==== Data in this exercise ====

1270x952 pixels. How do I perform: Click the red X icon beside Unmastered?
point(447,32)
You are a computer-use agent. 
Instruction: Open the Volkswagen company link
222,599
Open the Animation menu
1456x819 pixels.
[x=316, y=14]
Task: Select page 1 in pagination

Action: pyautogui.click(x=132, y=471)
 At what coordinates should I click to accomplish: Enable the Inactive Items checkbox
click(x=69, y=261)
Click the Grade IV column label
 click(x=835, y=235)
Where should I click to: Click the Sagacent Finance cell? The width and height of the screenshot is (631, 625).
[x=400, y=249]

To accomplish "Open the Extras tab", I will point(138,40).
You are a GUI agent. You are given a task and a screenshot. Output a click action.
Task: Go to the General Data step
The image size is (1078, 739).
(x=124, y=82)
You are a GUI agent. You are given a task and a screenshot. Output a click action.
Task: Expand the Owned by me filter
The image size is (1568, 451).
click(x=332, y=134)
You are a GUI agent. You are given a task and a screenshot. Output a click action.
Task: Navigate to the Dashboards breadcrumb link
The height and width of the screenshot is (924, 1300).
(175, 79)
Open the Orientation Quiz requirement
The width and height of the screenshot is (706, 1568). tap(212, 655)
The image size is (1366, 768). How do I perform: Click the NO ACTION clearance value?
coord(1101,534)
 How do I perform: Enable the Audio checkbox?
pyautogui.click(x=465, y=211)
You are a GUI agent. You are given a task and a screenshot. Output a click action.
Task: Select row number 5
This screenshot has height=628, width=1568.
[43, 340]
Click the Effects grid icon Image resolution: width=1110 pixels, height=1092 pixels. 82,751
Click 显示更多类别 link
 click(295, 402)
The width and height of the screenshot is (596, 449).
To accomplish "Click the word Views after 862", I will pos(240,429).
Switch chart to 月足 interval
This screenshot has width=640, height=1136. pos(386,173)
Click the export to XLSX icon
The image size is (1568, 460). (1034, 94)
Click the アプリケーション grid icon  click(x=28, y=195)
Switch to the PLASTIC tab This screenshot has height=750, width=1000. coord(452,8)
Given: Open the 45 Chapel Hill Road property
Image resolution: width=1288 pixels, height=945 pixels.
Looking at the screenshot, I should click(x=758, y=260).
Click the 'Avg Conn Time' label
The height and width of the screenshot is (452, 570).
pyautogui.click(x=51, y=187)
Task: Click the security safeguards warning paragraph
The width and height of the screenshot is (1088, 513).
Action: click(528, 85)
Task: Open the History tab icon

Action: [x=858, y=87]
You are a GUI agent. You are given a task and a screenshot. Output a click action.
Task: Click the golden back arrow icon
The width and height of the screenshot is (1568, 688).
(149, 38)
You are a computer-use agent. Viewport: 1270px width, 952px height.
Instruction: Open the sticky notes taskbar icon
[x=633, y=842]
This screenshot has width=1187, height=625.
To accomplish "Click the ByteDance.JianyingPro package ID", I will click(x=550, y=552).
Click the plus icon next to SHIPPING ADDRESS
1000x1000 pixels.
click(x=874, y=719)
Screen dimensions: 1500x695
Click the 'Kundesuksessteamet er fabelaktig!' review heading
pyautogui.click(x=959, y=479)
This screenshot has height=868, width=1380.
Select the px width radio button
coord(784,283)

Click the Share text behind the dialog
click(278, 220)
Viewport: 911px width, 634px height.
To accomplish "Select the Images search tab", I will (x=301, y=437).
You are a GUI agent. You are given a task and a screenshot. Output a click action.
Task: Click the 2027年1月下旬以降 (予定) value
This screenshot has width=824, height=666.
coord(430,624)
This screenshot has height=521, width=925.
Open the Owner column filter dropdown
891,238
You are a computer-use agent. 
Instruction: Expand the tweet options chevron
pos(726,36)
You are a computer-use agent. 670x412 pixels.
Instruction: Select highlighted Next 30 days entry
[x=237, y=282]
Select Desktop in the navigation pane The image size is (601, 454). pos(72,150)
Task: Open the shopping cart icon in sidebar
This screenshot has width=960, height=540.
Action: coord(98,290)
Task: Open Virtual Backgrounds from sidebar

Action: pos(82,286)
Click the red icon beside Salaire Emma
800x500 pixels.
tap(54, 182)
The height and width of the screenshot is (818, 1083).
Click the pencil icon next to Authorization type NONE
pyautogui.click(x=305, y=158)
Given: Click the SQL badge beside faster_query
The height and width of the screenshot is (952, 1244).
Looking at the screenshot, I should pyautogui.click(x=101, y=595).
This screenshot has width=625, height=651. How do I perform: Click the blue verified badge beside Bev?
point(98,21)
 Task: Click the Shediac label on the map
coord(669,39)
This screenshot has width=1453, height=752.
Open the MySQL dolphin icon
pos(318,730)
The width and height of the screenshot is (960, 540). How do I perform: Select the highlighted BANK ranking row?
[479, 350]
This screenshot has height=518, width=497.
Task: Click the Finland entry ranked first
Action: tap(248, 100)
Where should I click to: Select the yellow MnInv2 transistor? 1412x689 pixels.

====

◆ **Directions for this task**
Present the stretch of the material from the line containing "At what coordinates" through the line containing "click(x=835, y=235)" as a Markdown table with the columns Row and Line, omitting any blank lines.

◆ **Correct response**
| Row | Line |
|---|---|
| 1 |  At what coordinates should I click to accomplish: Enable the Inactive Items checkbox |
| 2 | click(x=69, y=261) |
| 3 | Click the Grade IV column label |
| 4 |  click(x=835, y=235) |